October 10, 2016
I’m sitting in the glider rocking chair and it hurts. I like the movement, as it feels comforting and somehow warm, but holding my upper body up and pushing ever so slightly with my legs is very tiring right now. It’s Thanksgiving weekend and my boys have been home for 4 straight days. I love having them both around and the activity that accompanies them, but I also can’t wait for the weekend to be over and my chance to rest.
The renovations are very tiring on me. The noise, the extra cleaning and disorganisation that comes with it adds to my exhaustion. My quest for minimalism was to make my life easier, with places for everything and everything in its place. Cleaning uncluttered surfaces and having few things to pick up before turning on the robot vacuum, affectionately named Robo-bug, had made my life much easier than even I had hoped and I miss that and the extra energy that came with it. My life has been reduced to using energy like currency, without ever knowing how much I’ll have at any given time. I’ve learnt to be frugal for things that matter less (cleaning, cooking) to have more for the things that truly matter (family and friends).
Last night we went to our wonderful friends house for a family holiday gathering. We really do have some incredible people in our lives and I am very grateful for their support. After an evening of hearty food and engaging conversation we left with lovingly packed leftovers and sore facial muscles from laughing and smiling.

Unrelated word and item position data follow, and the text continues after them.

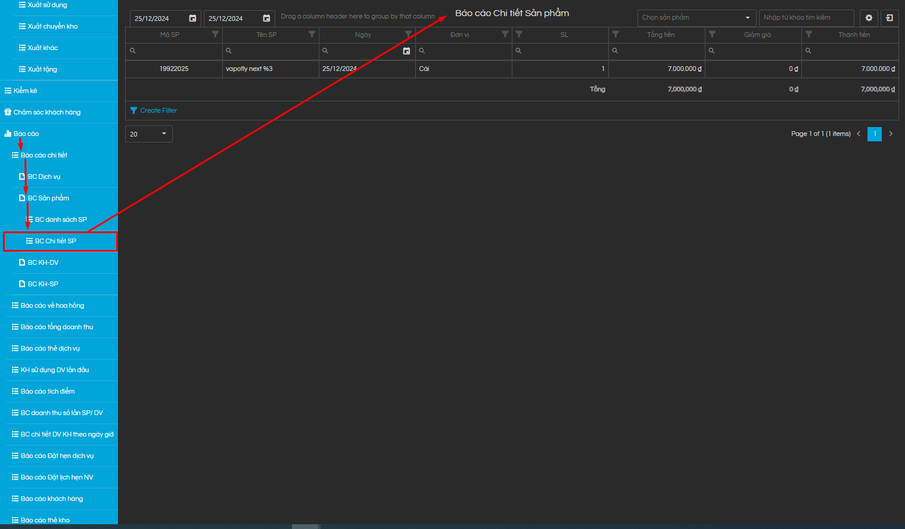The height and width of the screenshot is (529, 905).
Task: Click the Create Filter link
Action: (158, 110)
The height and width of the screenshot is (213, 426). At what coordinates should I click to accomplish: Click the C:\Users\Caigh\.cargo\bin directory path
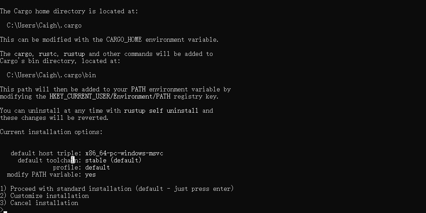pyautogui.click(x=51, y=75)
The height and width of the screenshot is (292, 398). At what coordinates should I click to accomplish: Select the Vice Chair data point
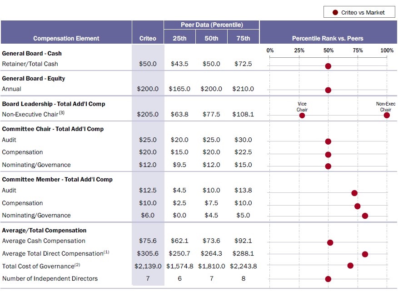tap(302, 116)
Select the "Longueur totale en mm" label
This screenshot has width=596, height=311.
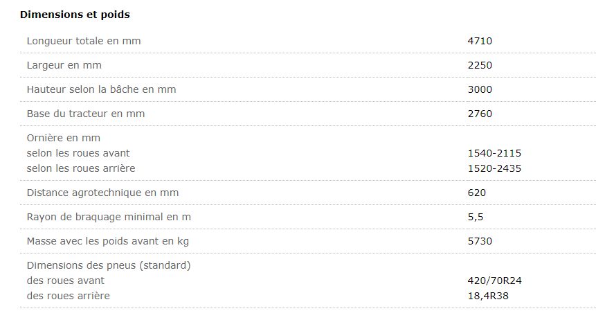tap(84, 41)
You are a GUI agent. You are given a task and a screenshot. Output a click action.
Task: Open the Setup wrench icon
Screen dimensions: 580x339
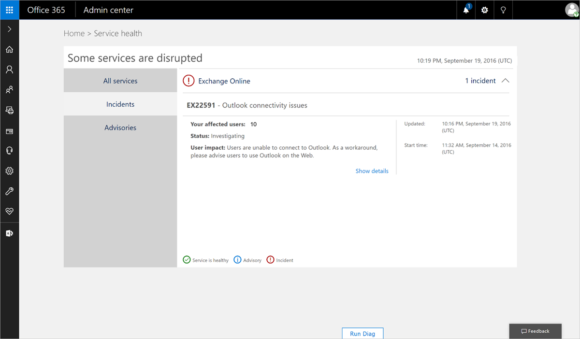(9, 191)
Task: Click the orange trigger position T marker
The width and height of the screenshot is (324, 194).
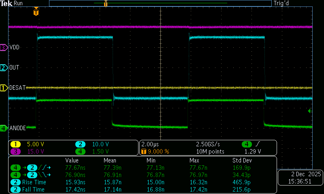Action: [36, 13]
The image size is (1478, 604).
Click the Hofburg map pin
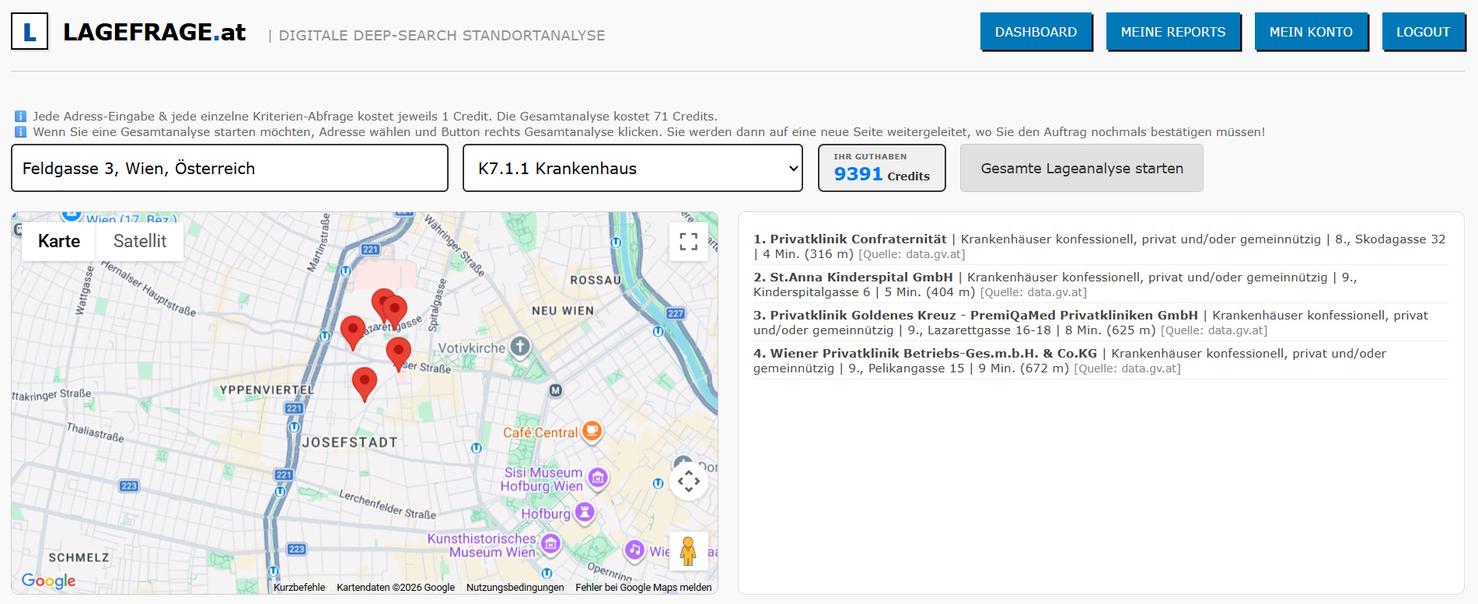585,512
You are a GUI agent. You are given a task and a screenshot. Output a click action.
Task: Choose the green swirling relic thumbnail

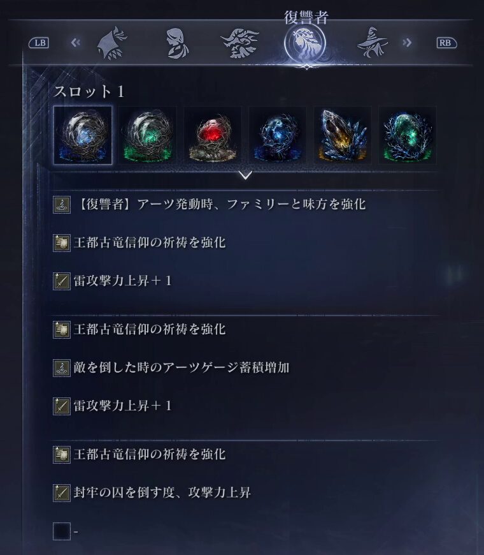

My friends mother was asking what is next for me and I wasn’t sure how to answer. I guess this week I have a few phone calls to make, starting with the neurologist who I had hoped would investigate hypokalemic periodic paralysis. I’m not sure what the next step was with him. I was so upset when we left I’m not really sure what the game plan was. I was thinking maybe I should ask my family doctor for a referral to a rheumatologist, since they seem to be the unofficial auto-immune specialists. I’m not really sure what else I can do though. I still have such a hard time being okay with spending so much money to go to Mayo clinic.
I had another check in from disability insurance. As seems to be the theme, she called when I was in bed resting. It was an uneventful call as most of my answers hadn’t changed. She said that, on her end, she had brought my case up with the doctors within the insurance company, and they weren’t interested in speaking with me as they doubted they could do anything. She didn’t even need me to send copies of my latest doctors notes, which I actually found disheartening in the sense that it made me feel somehow even more disabled.
The garden is pulled and all the vegetables are washed and waiting to be processed but I’m so tired. It’s time for my 3rd nap of the day. I wish I could go back to the time in my life when tired was an anomaly instead of the norm.